Who Should Doctors Save? Inside the Debate About How to Ration Coronavirus Care

COVER Story Who Would You Save? -BANNER
Who would you save? The inside debate over who will get treatment for the coronavirus and who won't. Photo Illustration by Gluekit; Source by Martin Barraud/Getty

As the toll of the coronavirus pandemic rises, Americans confront with increasing distress the idea of rationing health care. Choosing to deny care to people in desperate need is anathema; it feels unAmerican, even. But in fact it happens all the time: when Congress allocates money for Medicare and Medicaid; when insurance companies reject claims; when the Trump administration decides to shut down the Federal marketplace for the Affordable Care Act.

Rationing is also what happens when governments whittle down their budgets for preparing for deadly pandemics, as they did over the last decade. That goes some way to explaining why the U.S. now has the steepest trajectory of COVID-19 cases of any nation so far, including China and Italy, and is experiencing a critical-care crisis in hospitals across the land. As the first wave of the SARS-CoV-2 outbreak begins to crest over the nation during April and early May, it will send patients in respiratory distress to hospitals en masse, where many of them may die for lack of treatment.

The problem is how to keep these patients alive long enough for their immune systems to ward off the disease. That too-often requires intubating them with a breathing tube attached to a ventilator, which pumps oxygen into the lungs in rhythm with a patient's natural breathing, for as long as two weeks. As intensive care wards fill up with patients needing ventilators, hospitals expect to see a shortfall. U.S. hospitals have about 160,000 ventilators, according to an analysis in the New England Journal of Medicine, plus another 8,900 in the Strategic National Stockpile. COVID-19 will hospitalize 2.4 million to 21 million people in the U.S., 10 to 25 percent of whom will need to be put on ventilators, the Centers for Disease Control and Prevention estimates. For each ventilator, as many as 31 patients would be waiting in line. In the best case scenario, 10 ventilators will be available for every 14 patients. Since those are averages, hard-hit areas may be worse off.

How will doctors decide at the moment of crisis who lives and who dies?

Bioethicists are hammering out procedures and protocols as the crisis develops in an effort to help doctors make fair and compassionate decisions. Everyone agrees that race, religion and wealth should not matter when it comes to doling out care. But what factors should matter? Should youth take priority over old age? Parents over grandparents? Single mothers over deadbeat dads?

▶ _PROMPT_: According to the article on rationing coronavirus care, how many ventilators do U.S. hospitals have, per the New England Journal of Medicine analysis it cites? The entries that follow come from a separate source and are unrelated to the article above.

▶ _SUPPLIED MATERIAL_:
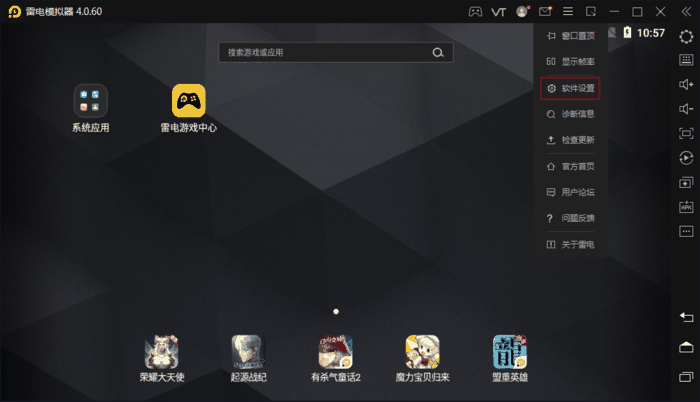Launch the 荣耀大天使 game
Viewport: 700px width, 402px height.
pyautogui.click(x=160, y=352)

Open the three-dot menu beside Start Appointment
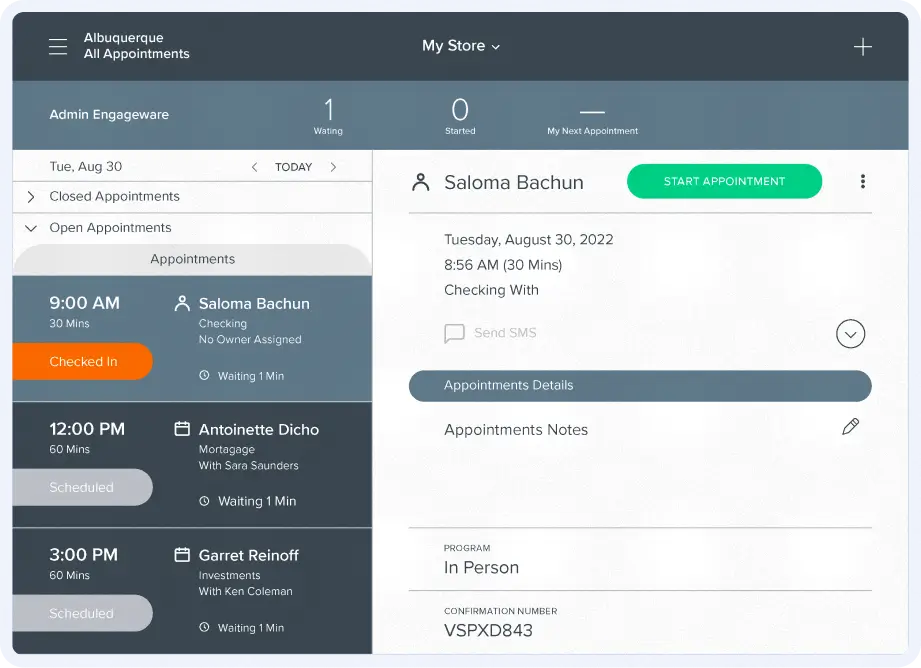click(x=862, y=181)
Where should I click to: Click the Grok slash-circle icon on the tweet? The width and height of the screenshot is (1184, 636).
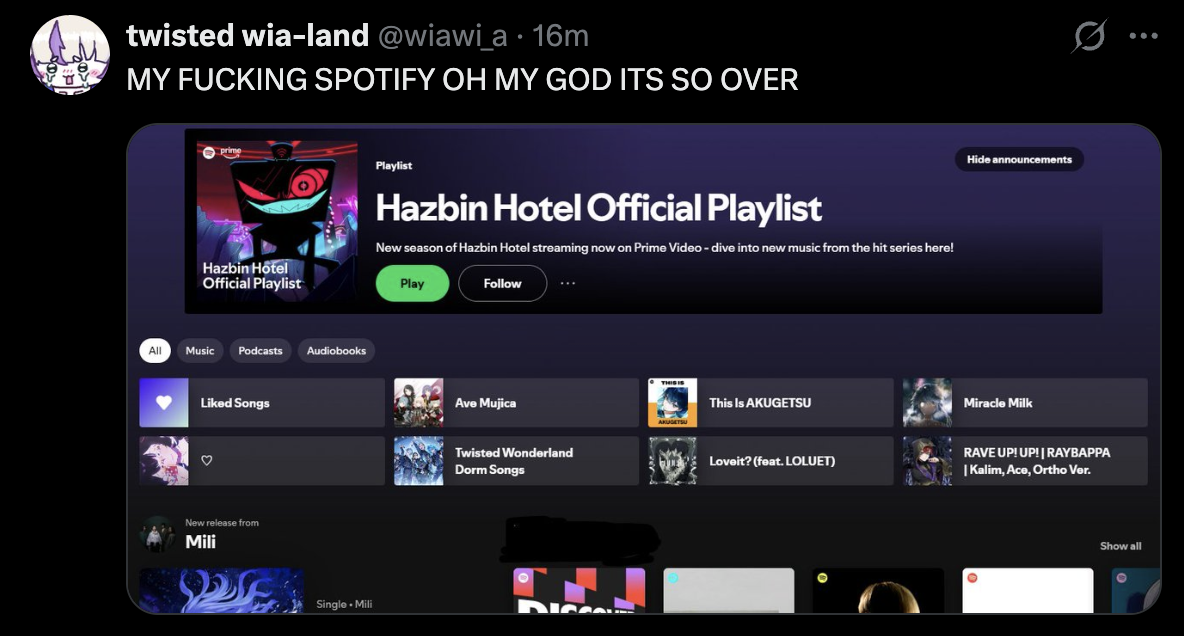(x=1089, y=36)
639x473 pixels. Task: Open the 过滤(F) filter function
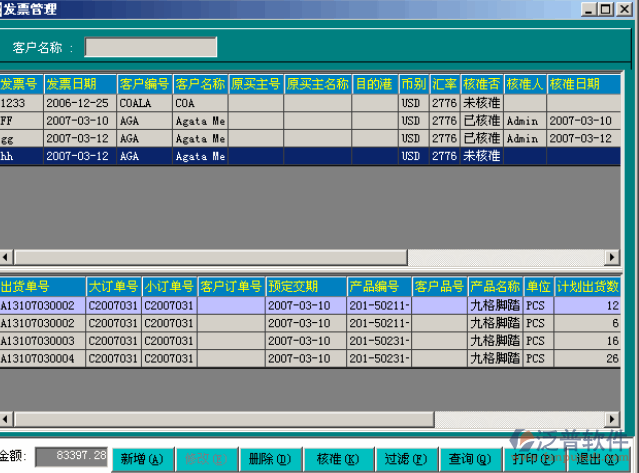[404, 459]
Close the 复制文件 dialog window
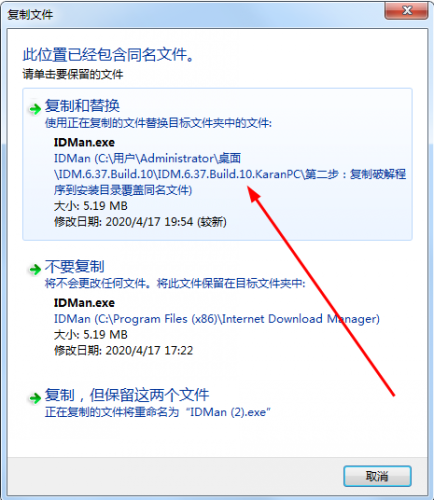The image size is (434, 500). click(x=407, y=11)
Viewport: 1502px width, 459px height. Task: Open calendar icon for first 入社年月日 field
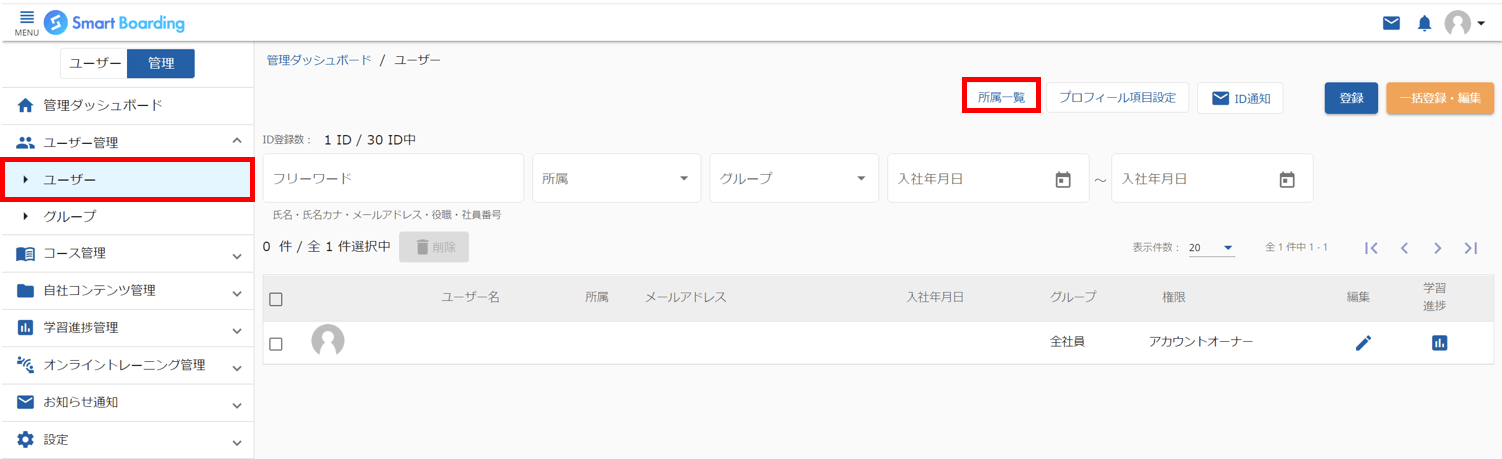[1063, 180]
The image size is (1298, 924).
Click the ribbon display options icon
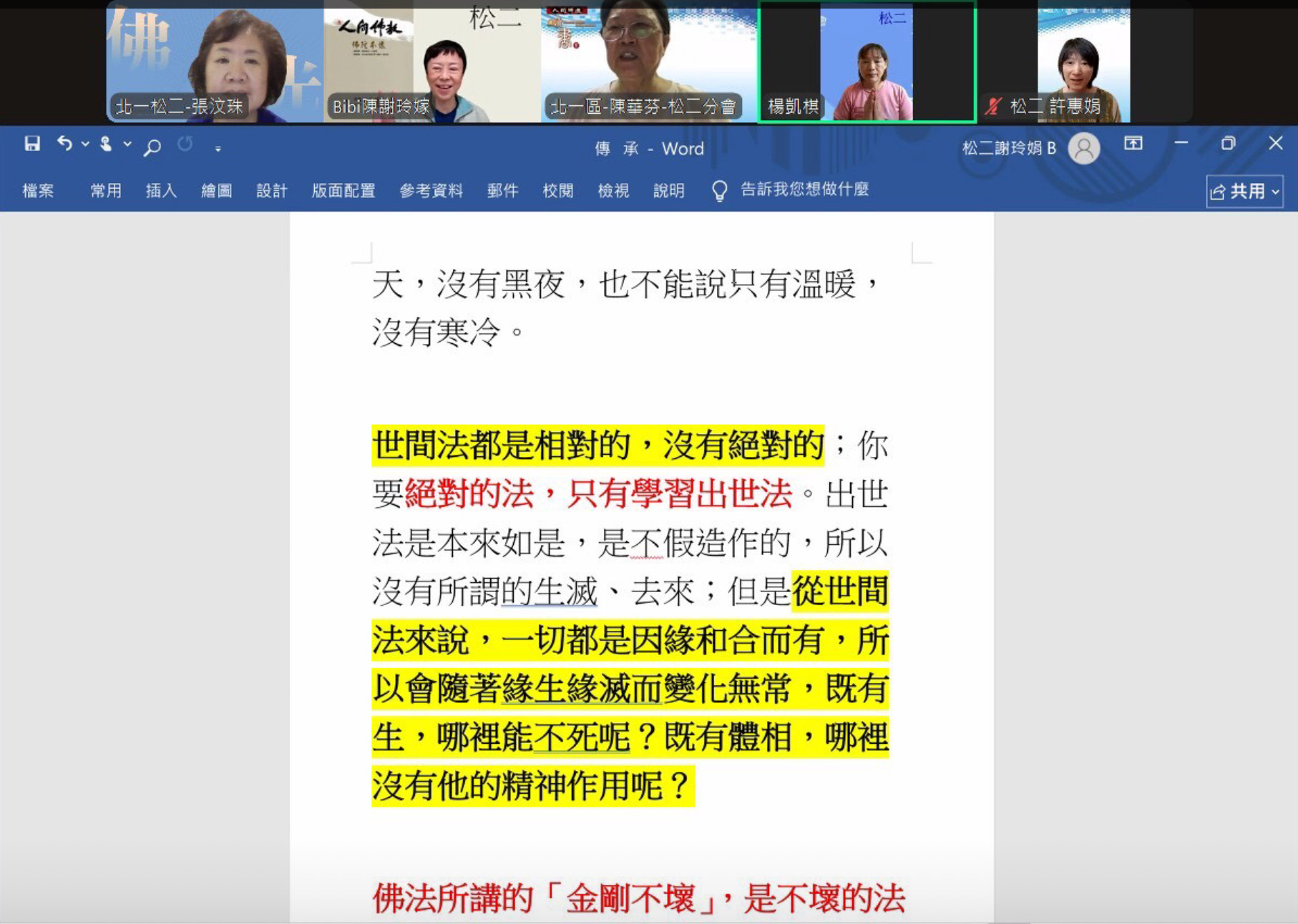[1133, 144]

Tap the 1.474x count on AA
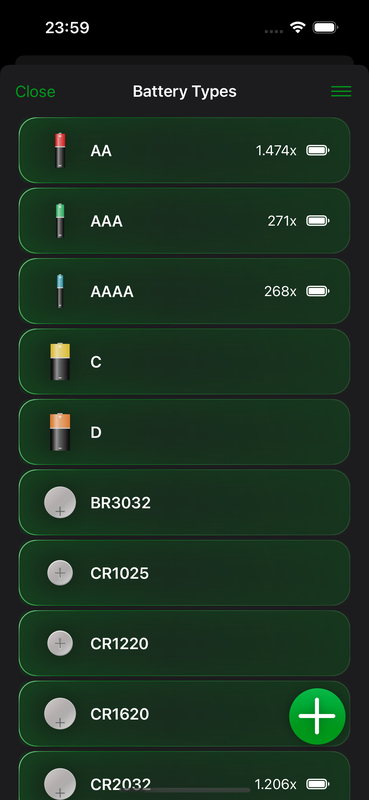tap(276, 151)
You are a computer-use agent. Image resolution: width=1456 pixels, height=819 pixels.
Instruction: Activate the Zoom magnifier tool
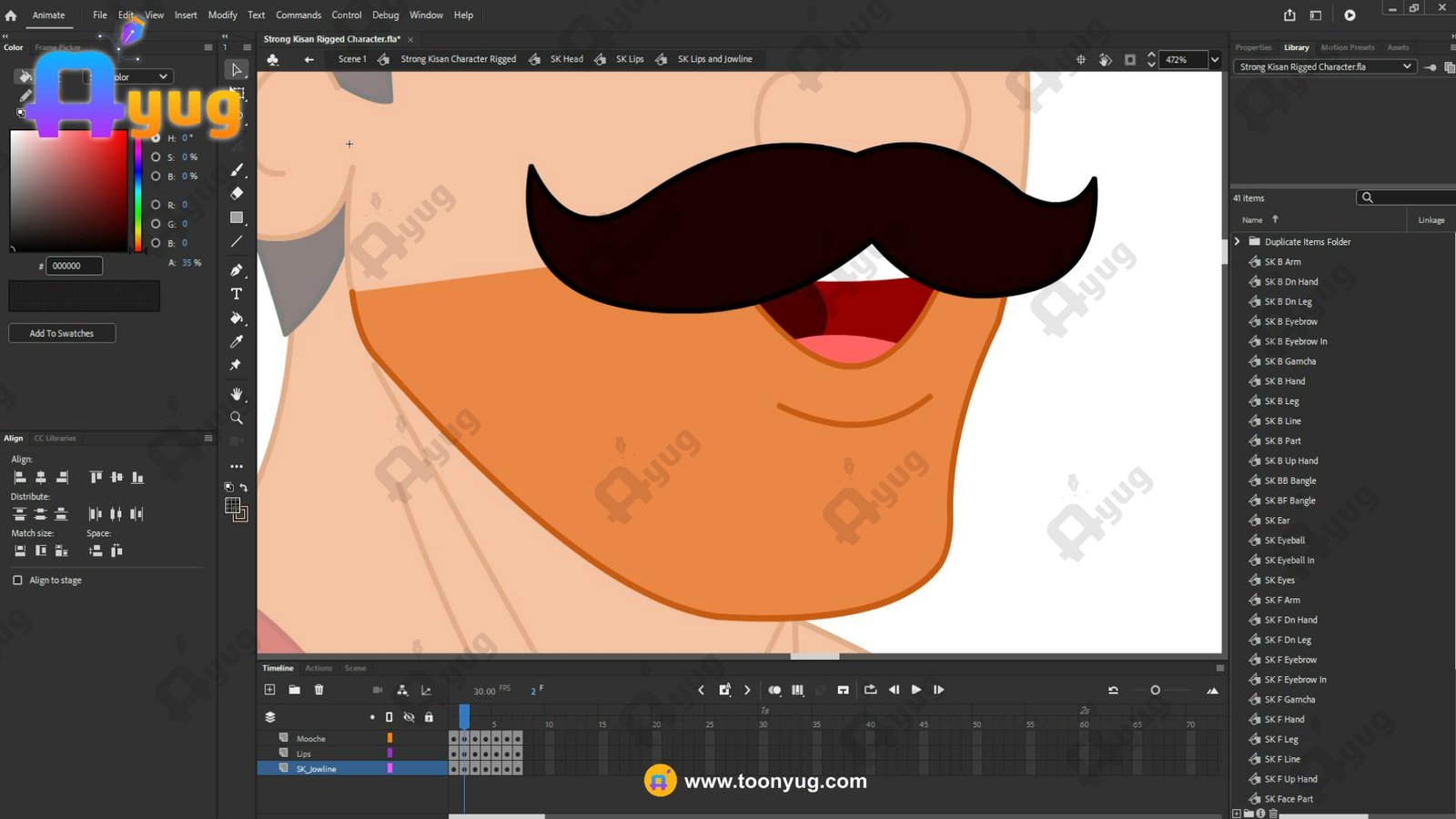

▶ _REPLY TO THE EXERCISE_: About 160,000.